| 2001年9月11日のテロ後、ハンチントンの『文明の衝突』が繰り返しニュースなどで引用された。
ハンチントンの予言通りに、西欧とイスラムという文明間で衝突が起きたんだと。
それに対し、本書の著者クレポン(なんてかわいい名前だろう)は「それでいいのか?」と異論を唱える。そもそもハンチントンの主張は、前提からおかしいのではないかと。
ハンチントンによれば、個々の文化はおたがい排他的なものであり、支配を目指して対立しぶつかりあうもので、両者の摩擦の解決には、最終的には紛争しかない。
それに対し、クレポンは反論する。
そうした発想は、冷戦終結後、あらたな敵をみつけようとする政治文化からなる産物にすぎない。アメリカの覇権を強調するために、かつての共産主義国にかわるあらたな敵として、異文明であるイスラムや中国をもちだしてきている。
しかし、たとえばイスラムが西洋固有の価値と違うからといって、かれらをひとくくりに敵対視することは、むしろ、西欧対イスラムという対立構造をきわだたせ、テロの主張に荷担する結果を招きかねない。あるいは、人種差別と外国人嫌悪の情を起こさせるだけである。そこには暴力が生まれてしまう。
そうではなく、むしろ文化なり文明なりは、そもそも他者との接触によって、たがいに浸透しあったり借用しあったりするなかで変化していくものだととらえなければならない。

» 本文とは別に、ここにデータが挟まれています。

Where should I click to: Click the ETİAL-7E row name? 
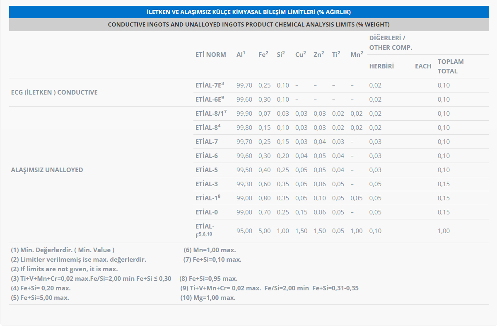(x=210, y=85)
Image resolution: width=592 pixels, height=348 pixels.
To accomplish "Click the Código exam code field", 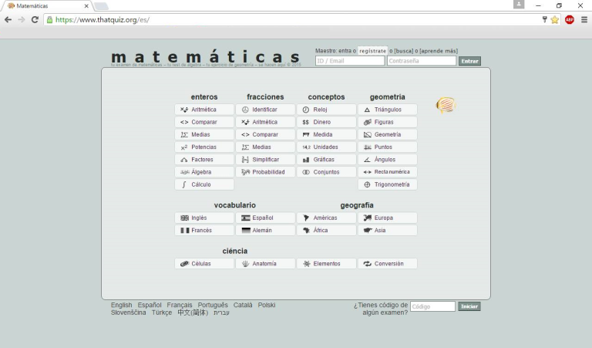I will click(x=432, y=306).
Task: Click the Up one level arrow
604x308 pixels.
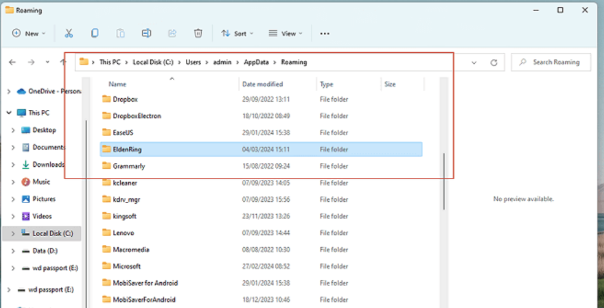Action: click(63, 62)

わたしたちが戦わなければならないのは、異文明ではなく、そうした世界を敵と友にわけて恐怖を駆り立てようとする政治的発想だ、と。
さて、この訳本には、桑田禮彰センセイと出口雅敏センセイの付論が添えられている。
桑田センセイは、クレポンの発想の源のひとつであるカントの『永遠平和のために』を紹介され、西洋近代思想とのむすびつきのなかでクレポンの平和論を説明してくれている。

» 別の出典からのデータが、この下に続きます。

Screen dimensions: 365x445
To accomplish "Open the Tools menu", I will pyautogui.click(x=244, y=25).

つづく出口センセイのほうは、クレポンの主張をより現実的な視点で議論しなおそうとするのだけれど、この付論がじつにおもしろい。
出口センセイによれば…
ハンチントンは文化の独自性や一貫性、閉鎖性や純粋性に着目する「文化本質主義」の立場であり、反対に、クレポンは文化の流動性や可変性、開放性や雑種性に着眼する「反本質主義」であり、両者は対照的である。
しかし、文化も、そしてわたしたち自身も、「文化本質主義」的であることもあれば、「反本質主義」的であることもある。それがホントーのところだ。
だとすれば、わたしたちにとって大切なのは、「文化本質主義」的か「反本質主義」的かを選ぶことではない。
文化について語られる個々の場面において、そこに流れる政治性にわたしたち自身がどこまで自覚的になりうるのかという、いわばメディア・リテラシーのような視角である。
文化が政治経済に対し平和的な作用をもちうるかどうかは、そうしたわたしたち自身の政治性への注意深さによる、というのだ。
クレポンの議論にあわせて出口センセイの議論まで読むとき、ハンチントンの『文明の衝突』を読んで味わった怖さが、じぶんの実践の問題になると同時に、あかるい展望をともなった使命感へと転換される。